Starbucks Pilots Coffee Cup Recycling Program




Approximately 3 billion Starbucks coffee cups are sent to the landfill each year, but a new recycling program in New York may help to curb that statistic.

Through a partnership with Green Global USA’s Coalition for Resource Recovery (CoRR), seven Starbucks stores in Manhattan began participating in a pilot program last week. Paper coffee cups will be collected and combined with old corrugated cardboard (OCC) for recycling.

Starbucks has a goal to create a comprehensive recycling solution that will make the cups easier to recycle by 2012. Photo: Amanda Wills, Earth911.com
Until now, the thin polyethylene plastic coating that prevents liquid leakages has made it difficult for most commercial services to process the cups. For this reason, disposable coffee cups are only accepted for recycling in some communities in the U.S.

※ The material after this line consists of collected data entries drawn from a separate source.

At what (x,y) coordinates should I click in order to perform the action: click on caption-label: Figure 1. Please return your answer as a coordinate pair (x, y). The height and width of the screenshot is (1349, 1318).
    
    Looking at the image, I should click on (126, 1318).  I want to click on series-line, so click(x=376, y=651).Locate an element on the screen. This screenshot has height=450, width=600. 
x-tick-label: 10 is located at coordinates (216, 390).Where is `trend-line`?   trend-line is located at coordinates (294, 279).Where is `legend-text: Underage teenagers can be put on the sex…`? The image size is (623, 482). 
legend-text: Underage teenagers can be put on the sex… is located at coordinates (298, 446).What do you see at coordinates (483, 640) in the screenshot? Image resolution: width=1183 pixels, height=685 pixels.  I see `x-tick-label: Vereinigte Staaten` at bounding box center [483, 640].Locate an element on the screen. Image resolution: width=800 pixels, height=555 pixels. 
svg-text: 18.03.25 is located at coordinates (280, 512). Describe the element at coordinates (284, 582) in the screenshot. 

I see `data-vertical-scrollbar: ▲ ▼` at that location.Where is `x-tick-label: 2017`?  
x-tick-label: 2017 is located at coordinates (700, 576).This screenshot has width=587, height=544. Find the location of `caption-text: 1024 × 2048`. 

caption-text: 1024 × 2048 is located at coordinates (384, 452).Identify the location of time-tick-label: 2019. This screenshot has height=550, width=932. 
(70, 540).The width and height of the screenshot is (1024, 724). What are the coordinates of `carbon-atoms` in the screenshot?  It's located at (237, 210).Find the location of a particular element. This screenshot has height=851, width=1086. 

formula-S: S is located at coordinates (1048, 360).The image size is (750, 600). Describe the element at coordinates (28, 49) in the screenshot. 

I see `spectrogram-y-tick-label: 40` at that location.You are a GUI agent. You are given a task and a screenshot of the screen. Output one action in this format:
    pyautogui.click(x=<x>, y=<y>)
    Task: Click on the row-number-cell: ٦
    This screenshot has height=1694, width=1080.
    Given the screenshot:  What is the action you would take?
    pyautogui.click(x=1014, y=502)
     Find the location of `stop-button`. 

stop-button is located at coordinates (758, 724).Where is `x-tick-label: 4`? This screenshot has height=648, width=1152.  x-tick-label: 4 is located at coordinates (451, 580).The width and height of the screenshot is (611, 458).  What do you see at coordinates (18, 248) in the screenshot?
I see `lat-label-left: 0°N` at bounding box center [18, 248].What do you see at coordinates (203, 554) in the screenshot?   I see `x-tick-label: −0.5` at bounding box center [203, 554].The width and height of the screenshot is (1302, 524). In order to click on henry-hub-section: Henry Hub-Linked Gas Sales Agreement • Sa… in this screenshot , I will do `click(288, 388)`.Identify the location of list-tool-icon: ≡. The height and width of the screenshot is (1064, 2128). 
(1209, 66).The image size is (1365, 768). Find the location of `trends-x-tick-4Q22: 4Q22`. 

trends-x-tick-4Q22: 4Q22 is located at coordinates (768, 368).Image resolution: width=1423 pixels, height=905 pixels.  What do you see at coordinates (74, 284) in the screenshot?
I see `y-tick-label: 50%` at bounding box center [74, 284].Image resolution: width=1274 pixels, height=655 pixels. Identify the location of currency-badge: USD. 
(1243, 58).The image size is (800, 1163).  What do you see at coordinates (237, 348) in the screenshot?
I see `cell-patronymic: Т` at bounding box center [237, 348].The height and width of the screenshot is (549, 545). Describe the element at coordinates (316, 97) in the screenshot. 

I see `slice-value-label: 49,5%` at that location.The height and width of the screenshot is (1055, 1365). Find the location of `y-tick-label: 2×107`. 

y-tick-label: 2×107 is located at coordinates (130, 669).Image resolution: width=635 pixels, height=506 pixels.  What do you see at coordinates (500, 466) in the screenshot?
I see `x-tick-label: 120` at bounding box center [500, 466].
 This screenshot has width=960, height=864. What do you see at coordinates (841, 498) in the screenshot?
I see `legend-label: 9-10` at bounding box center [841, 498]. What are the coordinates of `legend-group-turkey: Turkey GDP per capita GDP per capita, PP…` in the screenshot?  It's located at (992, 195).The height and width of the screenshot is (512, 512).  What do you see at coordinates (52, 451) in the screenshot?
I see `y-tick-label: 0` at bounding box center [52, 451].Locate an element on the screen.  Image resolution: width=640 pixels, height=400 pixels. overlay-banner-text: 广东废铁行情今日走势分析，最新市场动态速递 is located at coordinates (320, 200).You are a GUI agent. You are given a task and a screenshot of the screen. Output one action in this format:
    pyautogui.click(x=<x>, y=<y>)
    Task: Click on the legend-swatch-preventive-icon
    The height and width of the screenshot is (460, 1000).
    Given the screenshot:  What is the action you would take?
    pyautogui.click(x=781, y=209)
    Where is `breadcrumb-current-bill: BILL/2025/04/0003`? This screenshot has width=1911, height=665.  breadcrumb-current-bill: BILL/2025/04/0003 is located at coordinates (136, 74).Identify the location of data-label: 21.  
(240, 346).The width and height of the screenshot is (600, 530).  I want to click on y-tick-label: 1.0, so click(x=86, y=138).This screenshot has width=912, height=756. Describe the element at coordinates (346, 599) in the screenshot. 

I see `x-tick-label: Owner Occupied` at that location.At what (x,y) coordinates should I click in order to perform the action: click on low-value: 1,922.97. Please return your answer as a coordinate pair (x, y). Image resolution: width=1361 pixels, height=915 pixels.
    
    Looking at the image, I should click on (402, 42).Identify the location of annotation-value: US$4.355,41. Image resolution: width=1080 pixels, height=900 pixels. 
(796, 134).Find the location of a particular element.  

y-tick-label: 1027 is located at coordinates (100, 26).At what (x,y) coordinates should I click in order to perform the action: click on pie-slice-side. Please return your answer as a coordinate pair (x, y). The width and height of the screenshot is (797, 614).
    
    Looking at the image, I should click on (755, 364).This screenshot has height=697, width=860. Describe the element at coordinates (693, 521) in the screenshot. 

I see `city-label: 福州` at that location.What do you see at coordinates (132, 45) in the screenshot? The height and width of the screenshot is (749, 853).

However, preliminary trials done at Western Michigan University’s Coating and Recycling Pilot Plant on samples of the cups found they are recyclable and re-pulpable.

Global Green USA reports that every year, 58 billion paper cups are used in the U.S. at restaurants, events and homes. If all paper cups in the U.S. were recycled, 645,000 tons of waste would be diverted from landfills each year.

According to Annie White, director of CoRR, “The lessons learned from the cup recycling pilot can be applied to the recycling of hamburger, pizza and French fry containers, and all sorts of other paper food packaging.”

Cups will be collected in special paper liner bins along with OCC and delivered to Pratt Industries to be recycled. “Within 72 hours after being discarded, the cups collected in this demonstration program will be component in linerboard used to form New York’s take-out pizza boxes,” White said.

The results of the pilot program will be available in November.